The only positive non-infected OKC showed an intense intracytoplasmic granular basal cell staining (Fig. 3). Among the infected OKCs 4 showed a positive basilar intracytoplasmic staining and 5 cases showed a suprabasilar intracytoplasmic granular staining. None of the recurrent and syndrome associated OKCs showed any intracytoplasmic staining.

Figure 3.

Figure 3

Non-infected OKC showing intense linear continuous basal lamina staining and intracytoplasmic retention for type VII collagen (100X).

Discussion

In the present study, type VII collagen staining was observed in the basement membrane region of OKCs ranging from incomplete staining with large or focal interruptions to staining being absent in some lesions; a complete staining without any focal or large interruptions was not observed in any of the cases. Type VII collagen has not been studied in odontogenic cysts and tumours till date. Hence, this study is a first of its kind.

Philipsen et al. (16) demonstrated that collagenolysis produced by a collagenase or other proteases deep to the lamina densa is responsible for the ready separation of OKC epithelium from its supporting capsule. Studies by Cavalcante RB et al. (12) found a higher expression of MMP-1, MMP-7 and MMP-26 in syndrome associated OKCs which could explain the increased OKC aggressiveness associated with Nevoid basal cell carcinoma syndrome. This is reflected in the findings of our study where none of the syndrome associated OKCs showed any immunoreactivity to collagen VII.
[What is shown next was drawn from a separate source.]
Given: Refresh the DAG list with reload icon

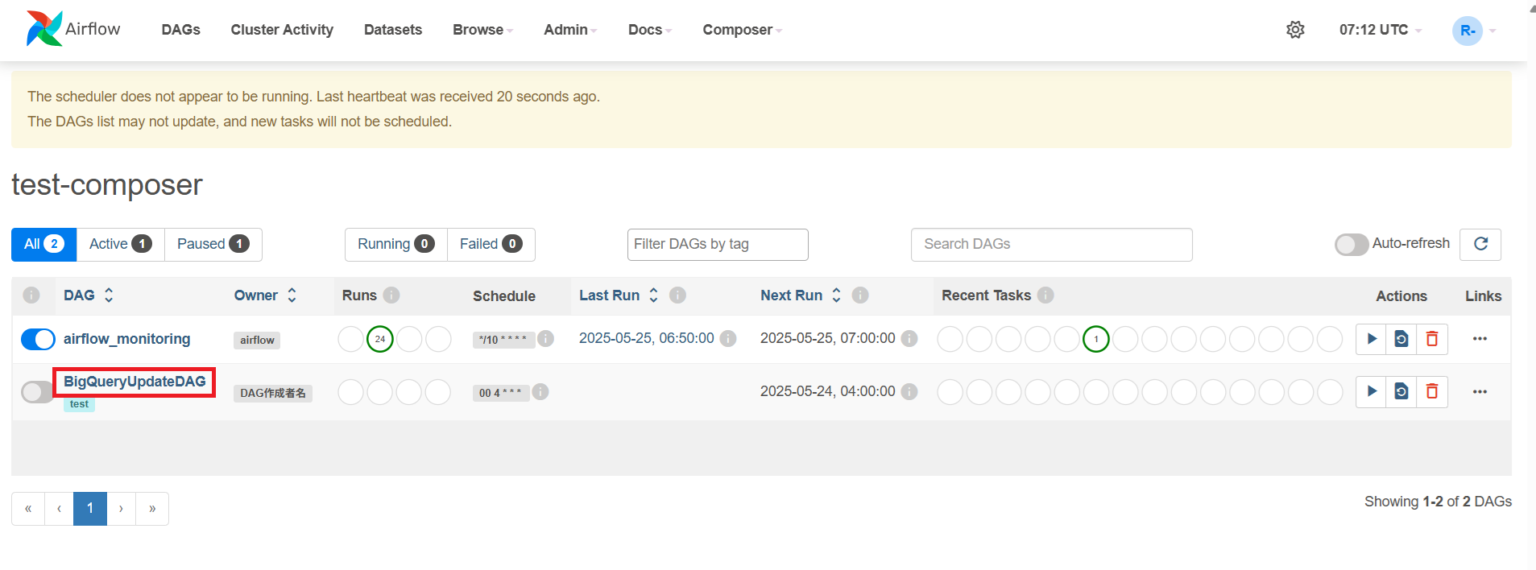Looking at the screenshot, I should (x=1480, y=244).
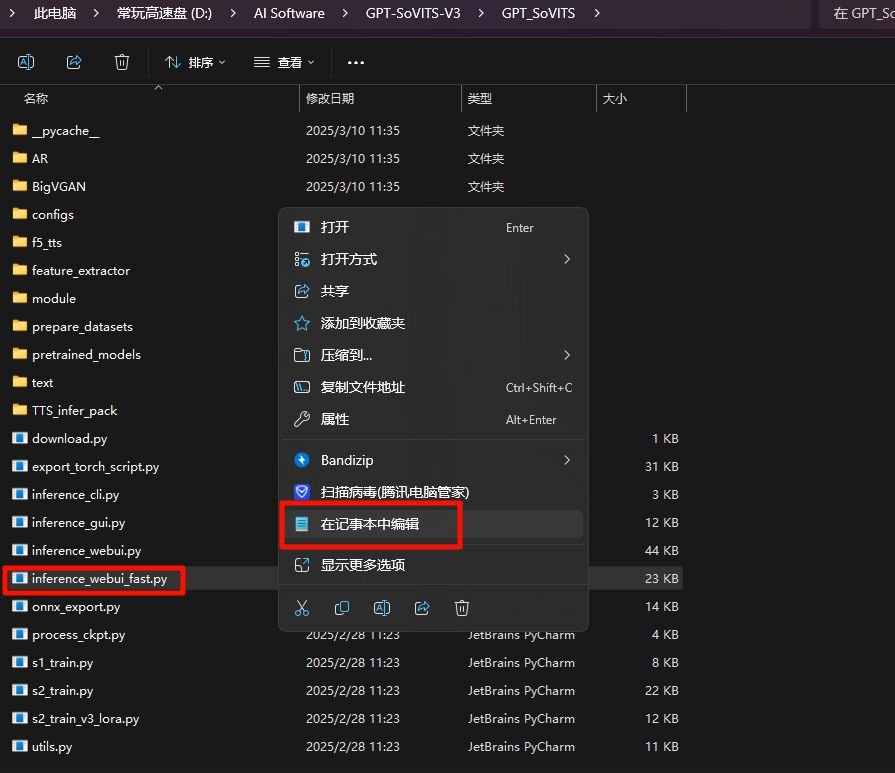Click the delete trash icon in context menu
This screenshot has height=773, width=895.
[462, 608]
A positive collagen VII basement membrane staining was seen in 8 (26.7%) of the cases. Among the infected OKCs 7 showed a positive basement membrane staining, however among the non-infected only 1 showed a positive basement membrane staining. As demonstrated by König A et al. (15) TGF-β2 increases in a dose-dependent manner increasing the expression of collagen VII by cutaneous cells. Rudnicka et al. (14) suggested that the abundance of type VII collagen in the dermis of patients with systemic sclerosis may result from increased local expression of TGF-β3. Deyhimi P et al. (18) demonstrated a higher expression of TGF-β in OKCs than in OOCs (orthokeratinised odontogenic keratocyst). Zhong W et al. (19) found that TGF-β was highly expressed in OKCs.
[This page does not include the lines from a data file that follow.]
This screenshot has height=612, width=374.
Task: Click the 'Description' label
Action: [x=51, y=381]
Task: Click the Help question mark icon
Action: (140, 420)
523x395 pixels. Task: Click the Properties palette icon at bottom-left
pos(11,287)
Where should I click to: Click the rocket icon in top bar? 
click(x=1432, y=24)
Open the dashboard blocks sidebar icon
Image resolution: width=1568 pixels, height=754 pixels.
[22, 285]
Rodu et al. (20) demonstrated that 76% of OKCs exhibit marked inflammation within the connective tissue cyst wall and postulated that inflammation altered the biological behaviour of OKCs. Paula AMB et al. (21) suggested that growth factors and cytokines released within the fibrous tissue capsule of OKCs may be responsible for greater proliferative activity in inflamed OKCs compared to non-inflamed OKCs. While this study cannot prove the hypothesis that inflammation plays a role in aggressiveness of OKC, it can be postulated that inflammation causes an increase in the proliferative activity which alters the formation and secretion of type VII collagen.
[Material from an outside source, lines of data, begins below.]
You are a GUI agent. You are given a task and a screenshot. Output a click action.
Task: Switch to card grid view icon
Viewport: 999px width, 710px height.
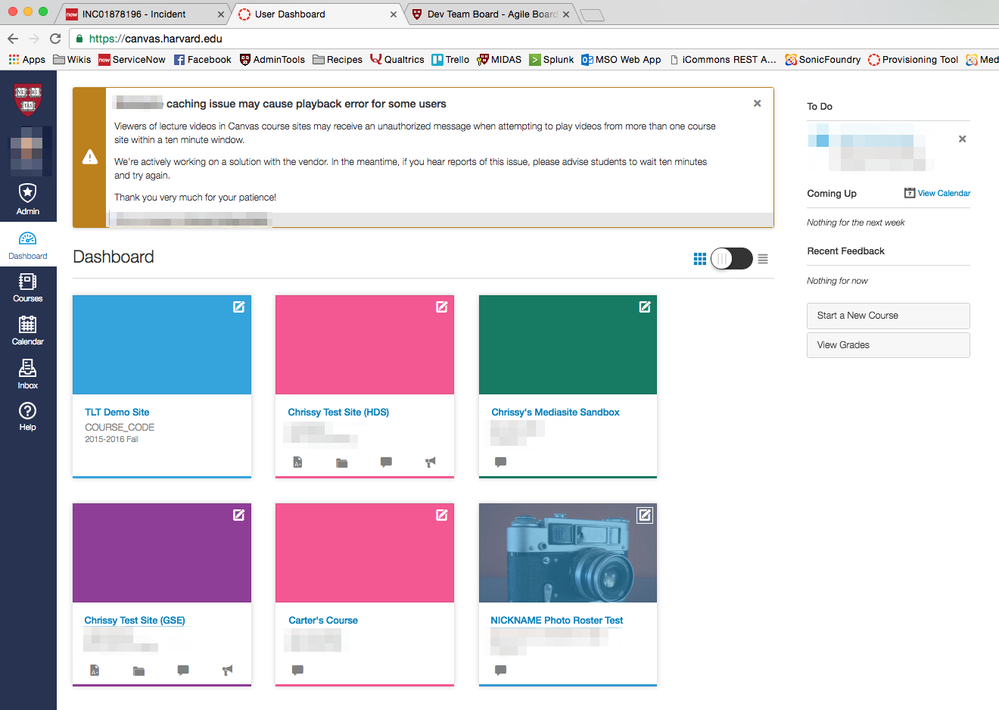pyautogui.click(x=700, y=259)
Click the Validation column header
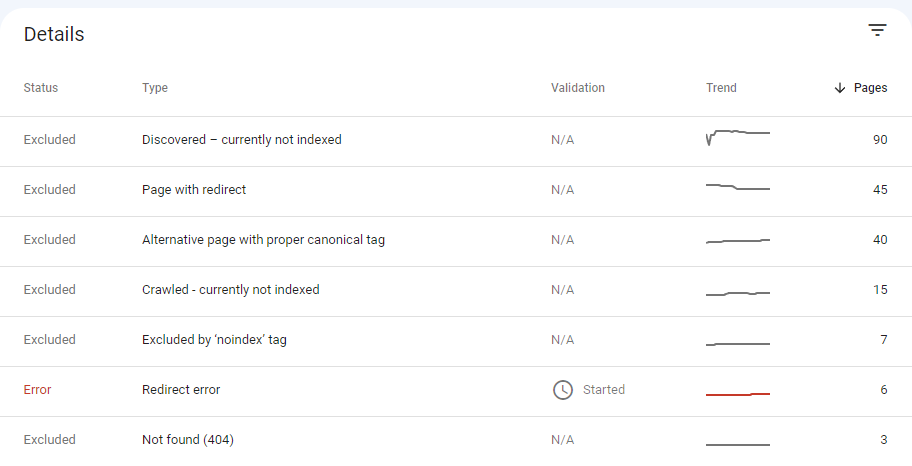Image resolution: width=912 pixels, height=466 pixels. point(577,88)
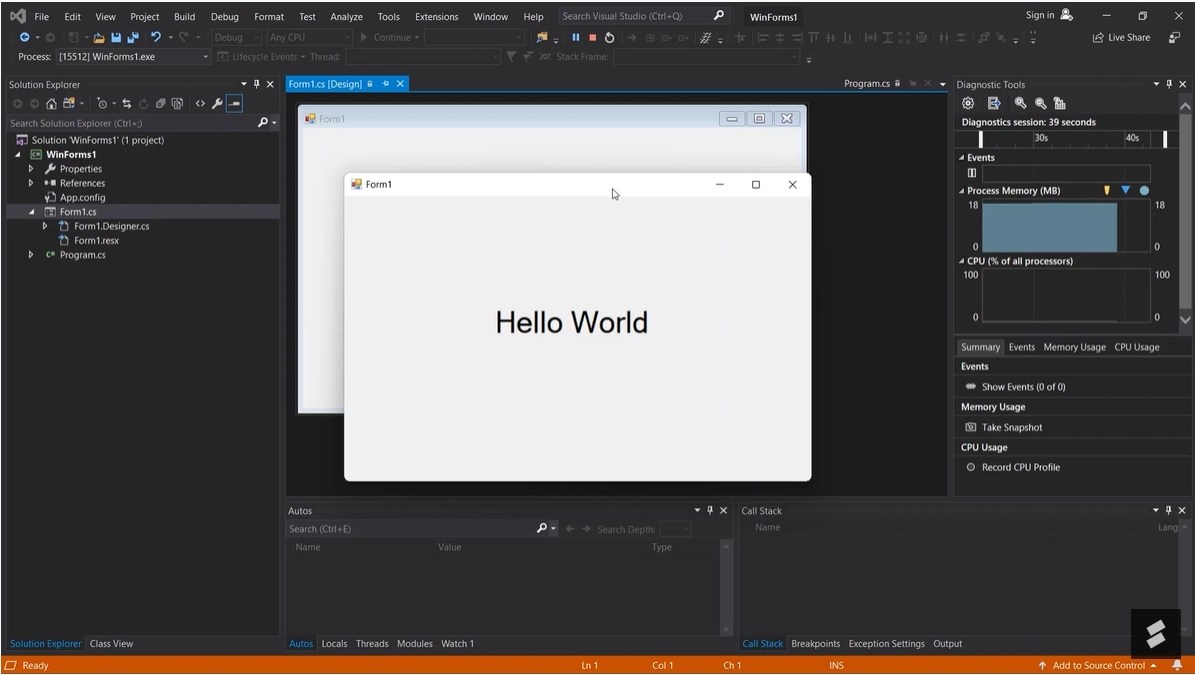1195x675 pixels.
Task: Pause debugging with Break All
Action: (x=575, y=37)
Another peculiar finding in this study was the presence of a positive granular intracytoplasmic staining of the basal and suprabasal cells in our cases that show positive staining at the basement membrane. A similar finding was noted by Grewal HK et al. (6). They observed positive granular cytoplasmic staining of collagen IV within epithelial cells of OKC lining with an increase in intensity towards the superficial epithelial layers and in the corrugated parakeratinized layer. This may suggest a specific nature of the corrugated parakeratin and highlight its difference from the parakeratin laid down by the oral squamous epithelial cells.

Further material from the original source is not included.